There is a kind of answer in what was for me by far the film’s best sequence, and one that did, in its calm, stylish cruelty, begin to recall Chaplin. When he arrives in New York, Aladeen meets his American bodyguard, who instantly insults him by saying how much he hates Arabs. Aladeen says he is not an Arab, but the bodyguard says everybody who is not an American is an Arab as far as he’s concerned. We think this little riff is over, and expect the bodyguard to do his job punctiliously in spite of his bigotry. That’s because we’ve seen too many movies and believed too much of our own ethical propaganda, and we are definitely surprised to see him preparing to torture Aladeen in the next scene, dipping into a box full of nasty-looking instruments. To our further surprise, Aladeen is undaunted, either because he is an idiot or because he has depths of guile and courage he conceals for the rest of the movie, and he starts making sarcastic comments about the engines of torture.
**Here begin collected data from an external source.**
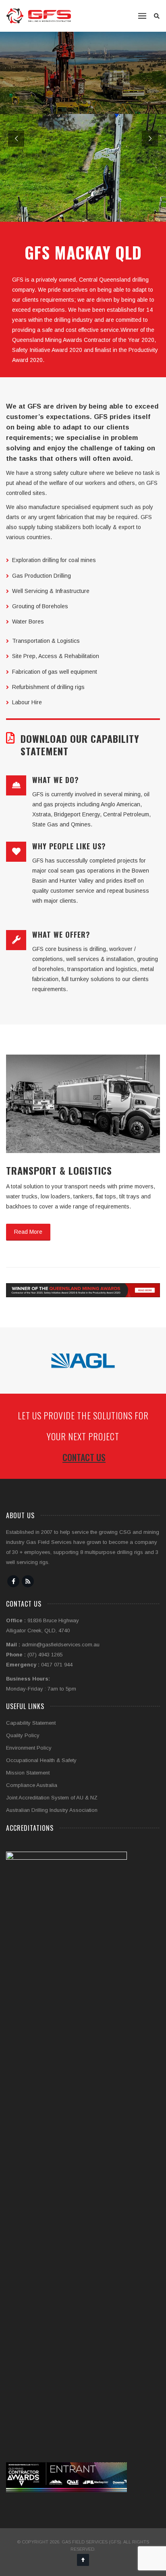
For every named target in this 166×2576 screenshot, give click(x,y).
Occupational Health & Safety (41, 1760)
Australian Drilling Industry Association (52, 1810)
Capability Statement (31, 1723)
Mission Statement (28, 1773)
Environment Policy (29, 1748)
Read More (28, 1232)
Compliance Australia (31, 1785)
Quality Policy (22, 1735)
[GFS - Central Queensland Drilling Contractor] (38, 15)
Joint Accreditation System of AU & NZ (52, 1798)
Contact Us (84, 1457)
Where did you get them, he says? The shah of Iran’s garage sale? The torturer looks worried and starts to boast about the merits of his equipment. In each case Aladeen is able to assert there is better, more up to date gear elsewhere, and that in the serious torture leagues this man just isn’t going to make any kind of mark. The torturer gets more and more upset, distinctly downhearted, although he’s heard nothing but words. The scene ends in a fire, the death of the torturer, and Aladeen’s escape onto the streets of New York. What we have seen is a deeply implausible, wonderfully suggestive portrait of vulnerable vanity mixed up with technology. From the arms race to banking, how many situations in the world depend not on the efficacy of our instruments, but on our belief that our instruments are better than everyone else’s?